The records =

-=-=-

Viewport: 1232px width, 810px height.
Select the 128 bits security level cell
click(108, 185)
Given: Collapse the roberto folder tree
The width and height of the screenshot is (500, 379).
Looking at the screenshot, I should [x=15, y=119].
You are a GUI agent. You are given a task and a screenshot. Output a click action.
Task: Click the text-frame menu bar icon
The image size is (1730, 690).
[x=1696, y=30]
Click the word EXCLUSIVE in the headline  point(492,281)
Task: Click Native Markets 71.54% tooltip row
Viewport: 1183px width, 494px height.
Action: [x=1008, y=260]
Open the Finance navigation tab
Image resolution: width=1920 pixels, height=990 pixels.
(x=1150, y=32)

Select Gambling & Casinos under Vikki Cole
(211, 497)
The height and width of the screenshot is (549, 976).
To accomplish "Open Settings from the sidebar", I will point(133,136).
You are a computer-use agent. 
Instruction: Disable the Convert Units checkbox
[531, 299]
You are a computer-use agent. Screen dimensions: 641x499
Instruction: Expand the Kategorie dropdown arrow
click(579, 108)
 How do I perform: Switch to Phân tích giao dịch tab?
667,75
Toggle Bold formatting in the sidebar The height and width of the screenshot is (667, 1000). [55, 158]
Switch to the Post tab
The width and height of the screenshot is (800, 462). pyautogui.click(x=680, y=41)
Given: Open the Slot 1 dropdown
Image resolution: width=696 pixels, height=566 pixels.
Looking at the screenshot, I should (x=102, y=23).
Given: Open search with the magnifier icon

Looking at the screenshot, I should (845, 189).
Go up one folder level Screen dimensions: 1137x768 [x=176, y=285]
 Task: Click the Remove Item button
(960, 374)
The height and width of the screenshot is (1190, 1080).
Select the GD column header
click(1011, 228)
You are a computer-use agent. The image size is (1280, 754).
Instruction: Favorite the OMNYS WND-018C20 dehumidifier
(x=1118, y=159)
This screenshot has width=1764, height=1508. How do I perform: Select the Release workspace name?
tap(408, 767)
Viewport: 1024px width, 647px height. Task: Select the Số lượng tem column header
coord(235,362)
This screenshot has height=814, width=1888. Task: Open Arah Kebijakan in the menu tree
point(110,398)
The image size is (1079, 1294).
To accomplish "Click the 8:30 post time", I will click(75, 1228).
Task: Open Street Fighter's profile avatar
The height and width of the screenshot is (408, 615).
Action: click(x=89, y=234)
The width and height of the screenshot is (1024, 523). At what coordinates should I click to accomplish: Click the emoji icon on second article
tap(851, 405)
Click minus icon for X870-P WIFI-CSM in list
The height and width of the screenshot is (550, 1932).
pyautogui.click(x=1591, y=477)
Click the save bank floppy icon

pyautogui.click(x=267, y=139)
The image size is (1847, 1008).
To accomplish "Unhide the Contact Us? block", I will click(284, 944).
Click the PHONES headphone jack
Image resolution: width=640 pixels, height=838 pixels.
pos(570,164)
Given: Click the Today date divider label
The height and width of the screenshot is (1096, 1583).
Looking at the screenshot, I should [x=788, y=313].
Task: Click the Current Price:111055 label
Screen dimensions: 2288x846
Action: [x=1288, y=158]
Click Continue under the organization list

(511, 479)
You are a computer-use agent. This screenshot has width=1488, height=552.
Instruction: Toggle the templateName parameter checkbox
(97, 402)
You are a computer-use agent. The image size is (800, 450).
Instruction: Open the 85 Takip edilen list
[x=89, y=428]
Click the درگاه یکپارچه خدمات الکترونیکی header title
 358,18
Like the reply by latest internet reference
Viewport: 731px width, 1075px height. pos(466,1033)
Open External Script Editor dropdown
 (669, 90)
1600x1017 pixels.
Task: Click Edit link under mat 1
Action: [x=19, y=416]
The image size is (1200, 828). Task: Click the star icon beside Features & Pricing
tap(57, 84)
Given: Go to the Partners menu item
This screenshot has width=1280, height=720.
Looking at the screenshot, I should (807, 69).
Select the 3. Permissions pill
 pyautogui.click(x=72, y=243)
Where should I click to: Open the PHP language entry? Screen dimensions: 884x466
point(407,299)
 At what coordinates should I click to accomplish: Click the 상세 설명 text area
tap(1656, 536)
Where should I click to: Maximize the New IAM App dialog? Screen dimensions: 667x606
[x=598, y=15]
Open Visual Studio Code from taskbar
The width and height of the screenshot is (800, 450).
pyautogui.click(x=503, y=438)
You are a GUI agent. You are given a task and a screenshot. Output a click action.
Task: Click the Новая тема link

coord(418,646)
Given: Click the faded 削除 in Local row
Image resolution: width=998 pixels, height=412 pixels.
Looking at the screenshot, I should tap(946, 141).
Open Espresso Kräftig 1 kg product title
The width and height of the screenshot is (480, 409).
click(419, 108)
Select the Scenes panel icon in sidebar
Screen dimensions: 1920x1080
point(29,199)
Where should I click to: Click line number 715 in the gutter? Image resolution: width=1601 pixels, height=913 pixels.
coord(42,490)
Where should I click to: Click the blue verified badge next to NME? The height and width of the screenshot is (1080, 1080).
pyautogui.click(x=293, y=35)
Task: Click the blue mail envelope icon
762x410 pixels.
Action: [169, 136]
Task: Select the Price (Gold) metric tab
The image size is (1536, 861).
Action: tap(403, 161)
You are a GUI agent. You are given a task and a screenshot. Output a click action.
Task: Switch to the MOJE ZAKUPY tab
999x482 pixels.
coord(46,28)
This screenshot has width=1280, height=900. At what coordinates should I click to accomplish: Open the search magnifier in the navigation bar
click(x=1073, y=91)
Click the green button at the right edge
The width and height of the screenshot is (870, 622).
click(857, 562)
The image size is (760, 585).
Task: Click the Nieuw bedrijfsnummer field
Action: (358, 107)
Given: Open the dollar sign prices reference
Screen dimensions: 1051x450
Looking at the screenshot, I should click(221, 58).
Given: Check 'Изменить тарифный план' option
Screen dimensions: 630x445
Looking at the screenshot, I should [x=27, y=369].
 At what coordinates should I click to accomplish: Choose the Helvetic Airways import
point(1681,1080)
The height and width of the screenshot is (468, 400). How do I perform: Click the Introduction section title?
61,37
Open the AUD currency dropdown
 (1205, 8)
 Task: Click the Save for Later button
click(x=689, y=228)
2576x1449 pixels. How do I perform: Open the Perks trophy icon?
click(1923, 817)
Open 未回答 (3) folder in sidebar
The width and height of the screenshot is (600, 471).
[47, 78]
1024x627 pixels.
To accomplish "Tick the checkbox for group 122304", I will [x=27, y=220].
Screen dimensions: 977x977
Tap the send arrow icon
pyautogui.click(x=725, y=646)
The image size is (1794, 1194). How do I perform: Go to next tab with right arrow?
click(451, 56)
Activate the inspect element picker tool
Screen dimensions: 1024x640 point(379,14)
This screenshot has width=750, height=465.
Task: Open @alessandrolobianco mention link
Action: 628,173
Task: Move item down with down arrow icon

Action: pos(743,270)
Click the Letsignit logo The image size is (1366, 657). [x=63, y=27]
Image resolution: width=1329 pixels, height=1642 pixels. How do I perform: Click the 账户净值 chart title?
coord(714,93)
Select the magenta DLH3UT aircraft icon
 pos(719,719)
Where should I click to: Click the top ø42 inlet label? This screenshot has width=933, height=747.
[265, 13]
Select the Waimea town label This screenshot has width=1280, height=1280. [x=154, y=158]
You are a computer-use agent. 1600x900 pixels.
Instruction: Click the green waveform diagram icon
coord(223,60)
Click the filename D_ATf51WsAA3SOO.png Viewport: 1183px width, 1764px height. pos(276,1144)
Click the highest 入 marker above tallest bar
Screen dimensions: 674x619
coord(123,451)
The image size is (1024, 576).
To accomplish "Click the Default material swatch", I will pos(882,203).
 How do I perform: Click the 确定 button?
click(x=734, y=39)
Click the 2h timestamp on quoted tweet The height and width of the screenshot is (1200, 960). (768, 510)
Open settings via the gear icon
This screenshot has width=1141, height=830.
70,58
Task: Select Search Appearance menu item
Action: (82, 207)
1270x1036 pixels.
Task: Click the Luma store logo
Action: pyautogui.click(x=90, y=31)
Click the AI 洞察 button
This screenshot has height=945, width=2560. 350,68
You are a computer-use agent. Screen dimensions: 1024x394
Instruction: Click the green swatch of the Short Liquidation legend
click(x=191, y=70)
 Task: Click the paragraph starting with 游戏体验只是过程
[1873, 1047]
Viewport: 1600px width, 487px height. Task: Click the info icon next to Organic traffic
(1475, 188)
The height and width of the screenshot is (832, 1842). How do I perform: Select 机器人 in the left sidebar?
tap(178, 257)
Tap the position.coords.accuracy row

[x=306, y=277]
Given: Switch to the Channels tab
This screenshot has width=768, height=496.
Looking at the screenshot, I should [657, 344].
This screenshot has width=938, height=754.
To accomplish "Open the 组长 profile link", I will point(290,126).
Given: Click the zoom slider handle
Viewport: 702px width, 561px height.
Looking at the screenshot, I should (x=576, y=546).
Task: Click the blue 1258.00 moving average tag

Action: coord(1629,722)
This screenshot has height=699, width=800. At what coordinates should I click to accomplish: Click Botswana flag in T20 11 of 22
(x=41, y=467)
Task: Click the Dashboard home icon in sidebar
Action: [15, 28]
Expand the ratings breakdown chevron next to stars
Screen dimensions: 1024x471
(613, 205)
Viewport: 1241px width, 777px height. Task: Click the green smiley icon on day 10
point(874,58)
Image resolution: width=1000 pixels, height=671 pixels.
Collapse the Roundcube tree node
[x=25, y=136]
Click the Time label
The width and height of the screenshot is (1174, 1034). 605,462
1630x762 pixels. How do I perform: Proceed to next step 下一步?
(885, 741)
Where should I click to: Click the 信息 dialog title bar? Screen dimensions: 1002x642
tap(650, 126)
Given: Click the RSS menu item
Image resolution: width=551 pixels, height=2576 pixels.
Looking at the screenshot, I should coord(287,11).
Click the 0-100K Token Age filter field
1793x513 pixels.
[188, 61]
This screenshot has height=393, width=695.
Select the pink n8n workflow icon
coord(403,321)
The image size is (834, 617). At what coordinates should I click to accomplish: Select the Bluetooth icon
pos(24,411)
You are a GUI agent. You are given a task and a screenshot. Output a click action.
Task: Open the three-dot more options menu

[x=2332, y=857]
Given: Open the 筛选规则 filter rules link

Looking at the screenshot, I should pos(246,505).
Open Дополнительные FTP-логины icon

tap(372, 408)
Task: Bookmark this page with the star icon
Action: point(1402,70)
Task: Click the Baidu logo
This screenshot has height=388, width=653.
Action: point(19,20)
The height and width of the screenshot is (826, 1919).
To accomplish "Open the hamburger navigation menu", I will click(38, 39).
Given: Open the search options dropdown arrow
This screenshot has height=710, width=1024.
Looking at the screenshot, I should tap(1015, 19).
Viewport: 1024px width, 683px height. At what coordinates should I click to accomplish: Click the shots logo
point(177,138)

-=-=-

How to complete this task =
The lines holding the string "computer" are what is needed from the material above.

The answer =
You are a computer-use agent. 
You are a computer-use agent. Screen dimensions: 641x499
You are a computer-use agent. The image size is (1280, 754).
You are a computer-use agent. This screenshot has width=1488, height=552.
You are a computer-use agent. The image size is (800, 450).
You are a computer-use agent. 1600x900 pixels.
You are a computer-use agent. Screen dimensions: 1024x394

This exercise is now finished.